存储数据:
——

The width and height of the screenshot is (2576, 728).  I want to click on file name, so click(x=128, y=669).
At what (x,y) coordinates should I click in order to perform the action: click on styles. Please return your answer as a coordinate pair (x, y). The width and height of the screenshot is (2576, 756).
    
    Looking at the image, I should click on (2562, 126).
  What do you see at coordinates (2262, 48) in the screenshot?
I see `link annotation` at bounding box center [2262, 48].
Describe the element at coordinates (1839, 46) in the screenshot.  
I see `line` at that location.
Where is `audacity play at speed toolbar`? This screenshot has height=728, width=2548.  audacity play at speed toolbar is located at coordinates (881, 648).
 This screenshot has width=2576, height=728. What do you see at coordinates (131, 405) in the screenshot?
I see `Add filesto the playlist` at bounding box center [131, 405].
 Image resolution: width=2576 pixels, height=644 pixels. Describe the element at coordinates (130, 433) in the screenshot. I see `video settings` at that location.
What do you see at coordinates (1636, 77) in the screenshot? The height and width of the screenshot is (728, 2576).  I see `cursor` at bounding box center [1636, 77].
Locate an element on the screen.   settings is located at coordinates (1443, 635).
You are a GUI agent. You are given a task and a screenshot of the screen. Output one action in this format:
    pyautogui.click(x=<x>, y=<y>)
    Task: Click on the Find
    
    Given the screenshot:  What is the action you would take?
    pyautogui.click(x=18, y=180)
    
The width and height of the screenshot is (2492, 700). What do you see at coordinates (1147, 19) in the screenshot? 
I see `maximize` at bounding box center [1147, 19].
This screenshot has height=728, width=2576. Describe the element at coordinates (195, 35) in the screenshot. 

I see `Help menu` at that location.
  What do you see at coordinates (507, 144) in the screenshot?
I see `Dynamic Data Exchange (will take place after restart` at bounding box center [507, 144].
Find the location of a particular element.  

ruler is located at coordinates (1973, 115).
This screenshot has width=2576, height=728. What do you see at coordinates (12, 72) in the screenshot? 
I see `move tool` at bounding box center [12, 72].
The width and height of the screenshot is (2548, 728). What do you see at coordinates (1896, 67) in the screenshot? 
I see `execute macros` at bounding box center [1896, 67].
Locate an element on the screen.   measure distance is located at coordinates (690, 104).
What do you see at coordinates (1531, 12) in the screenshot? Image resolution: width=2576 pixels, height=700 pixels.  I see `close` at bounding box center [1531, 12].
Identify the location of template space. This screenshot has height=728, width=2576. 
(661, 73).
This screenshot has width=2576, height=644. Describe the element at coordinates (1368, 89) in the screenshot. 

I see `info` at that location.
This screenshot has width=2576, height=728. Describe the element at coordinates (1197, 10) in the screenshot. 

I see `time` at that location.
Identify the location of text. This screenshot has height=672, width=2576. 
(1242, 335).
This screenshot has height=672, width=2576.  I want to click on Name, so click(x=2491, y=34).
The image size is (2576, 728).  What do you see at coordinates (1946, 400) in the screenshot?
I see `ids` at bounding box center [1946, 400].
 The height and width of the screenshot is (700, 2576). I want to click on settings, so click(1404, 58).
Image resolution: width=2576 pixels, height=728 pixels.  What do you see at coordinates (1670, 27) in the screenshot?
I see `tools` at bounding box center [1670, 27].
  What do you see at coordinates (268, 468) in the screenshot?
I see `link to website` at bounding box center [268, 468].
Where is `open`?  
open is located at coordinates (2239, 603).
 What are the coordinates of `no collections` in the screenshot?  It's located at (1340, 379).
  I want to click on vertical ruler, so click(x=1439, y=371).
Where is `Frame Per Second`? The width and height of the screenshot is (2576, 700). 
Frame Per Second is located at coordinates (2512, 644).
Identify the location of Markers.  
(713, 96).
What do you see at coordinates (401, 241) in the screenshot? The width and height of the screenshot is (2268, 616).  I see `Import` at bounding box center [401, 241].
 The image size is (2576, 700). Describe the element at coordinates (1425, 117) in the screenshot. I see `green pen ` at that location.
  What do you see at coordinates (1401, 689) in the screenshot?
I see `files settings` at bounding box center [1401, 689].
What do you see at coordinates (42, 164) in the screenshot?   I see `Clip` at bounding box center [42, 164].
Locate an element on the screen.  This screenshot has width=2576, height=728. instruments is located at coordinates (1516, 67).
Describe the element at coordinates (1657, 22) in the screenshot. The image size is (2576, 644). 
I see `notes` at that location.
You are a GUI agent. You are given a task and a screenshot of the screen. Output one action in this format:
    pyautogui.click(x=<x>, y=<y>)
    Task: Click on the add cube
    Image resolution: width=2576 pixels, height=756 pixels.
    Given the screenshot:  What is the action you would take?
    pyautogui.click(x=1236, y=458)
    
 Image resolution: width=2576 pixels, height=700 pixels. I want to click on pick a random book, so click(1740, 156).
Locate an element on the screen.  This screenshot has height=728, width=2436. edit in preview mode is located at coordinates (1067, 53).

——

* [练习题目]:
把上面列表中出现的每一处“Locate an element on the screen”都改为“Find an element on the screen”，其余内容原样保留，重新写出整个列表。

* [参考答案]:
The width and height of the screenshot is (2576, 728).  I want to click on file name, so click(x=128, y=669).
At what (x,y) coordinates should I click in order to perform the action: click on styles. Please return your answer as a coordinate pair (x, y). The width and height of the screenshot is (2576, 756).
    
    Looking at the image, I should click on (2562, 126).
  What do you see at coordinates (2262, 48) in the screenshot?
I see `link annotation` at bounding box center [2262, 48].
Describe the element at coordinates (1839, 46) in the screenshot.  
I see `line` at that location.
Where is `audacity play at speed toolbar`? This screenshot has height=728, width=2548.  audacity play at speed toolbar is located at coordinates (881, 648).
 This screenshot has width=2576, height=728. What do you see at coordinates (131, 405) in the screenshot?
I see `Add filesto the playlist` at bounding box center [131, 405].
 Image resolution: width=2576 pixels, height=644 pixels. Describe the element at coordinates (130, 433) in the screenshot. I see `video settings` at that location.
What do you see at coordinates (1636, 77) in the screenshot? The height and width of the screenshot is (728, 2576).  I see `cursor` at bounding box center [1636, 77].
Find an element on the screen.   settings is located at coordinates (1443, 635).
You are a GUI agent. You are given a task and a screenshot of the screen. Output one action in this format:
    pyautogui.click(x=<x>, y=<y>)
    Task: Click on the Find
    
    Given the screenshot:  What is the action you would take?
    pyautogui.click(x=18, y=180)
    
The width and height of the screenshot is (2492, 700). What do you see at coordinates (1147, 19) in the screenshot? 
I see `maximize` at bounding box center [1147, 19].
This screenshot has height=728, width=2576. Describe the element at coordinates (195, 35) in the screenshot. 

I see `Help menu` at that location.
  What do you see at coordinates (507, 144) in the screenshot?
I see `Dynamic Data Exchange (will take place after restart` at bounding box center [507, 144].
Find the location of a particular element.  

ruler is located at coordinates (1973, 115).
This screenshot has width=2576, height=728. What do you see at coordinates (12, 72) in the screenshot? 
I see `move tool` at bounding box center [12, 72].
The width and height of the screenshot is (2548, 728). What do you see at coordinates (1896, 67) in the screenshot? 
I see `execute macros` at bounding box center [1896, 67].
Find an element on the screen.   measure distance is located at coordinates (690, 104).
What do you see at coordinates (1531, 12) in the screenshot? Image resolution: width=2576 pixels, height=700 pixels.  I see `close` at bounding box center [1531, 12].
Identify the location of template space. This screenshot has height=728, width=2576. 
(661, 73).
This screenshot has width=2576, height=644. Describe the element at coordinates (1368, 89) in the screenshot. 

I see `info` at that location.
This screenshot has width=2576, height=728. Describe the element at coordinates (1197, 10) in the screenshot. 

I see `time` at that location.
Identify the location of text. This screenshot has height=672, width=2576. 
(1242, 335).
This screenshot has height=672, width=2576.  I want to click on Name, so click(x=2491, y=34).
The image size is (2576, 728).  What do you see at coordinates (1946, 400) in the screenshot?
I see `ids` at bounding box center [1946, 400].
 The height and width of the screenshot is (700, 2576). I want to click on settings, so click(1404, 58).
Image resolution: width=2576 pixels, height=728 pixels.  What do you see at coordinates (1670, 27) in the screenshot?
I see `tools` at bounding box center [1670, 27].
  What do you see at coordinates (268, 468) in the screenshot?
I see `link to website` at bounding box center [268, 468].
Where is `open`?  
open is located at coordinates (2239, 603).
 What are the coordinates of `no collections` in the screenshot?  It's located at (1340, 379).
  I want to click on vertical ruler, so click(x=1439, y=371).
Where is `Frame Per Second`? The width and height of the screenshot is (2576, 700). 
Frame Per Second is located at coordinates (2512, 644).
Identify the location of Markers.  
(713, 96).
What do you see at coordinates (401, 241) in the screenshot? The width and height of the screenshot is (2268, 616).  I see `Import` at bounding box center [401, 241].
 The image size is (2576, 700). Describe the element at coordinates (1425, 117) in the screenshot. I see `green pen ` at that location.
  What do you see at coordinates (1401, 689) in the screenshot?
I see `files settings` at bounding box center [1401, 689].
What do you see at coordinates (42, 164) in the screenshot?   I see `Clip` at bounding box center [42, 164].
Find an element on the screen.  This screenshot has width=2576, height=728. instruments is located at coordinates (1516, 67).
Describe the element at coordinates (1657, 22) in the screenshot. The image size is (2576, 644). 
I see `notes` at that location.
You are a GUI agent. You are given a task and a screenshot of the screen. Output one action in this format:
    pyautogui.click(x=<x>, y=<y>)
    Task: Click on the add cube
    Image resolution: width=2576 pixels, height=756 pixels.
    Given the screenshot:  What is the action you would take?
    pyautogui.click(x=1236, y=458)
    
 Image resolution: width=2576 pixels, height=700 pixels. I want to click on pick a random book, so click(1740, 156).
Find an element on the screen.  This screenshot has height=728, width=2436. edit in preview mode is located at coordinates (1067, 53).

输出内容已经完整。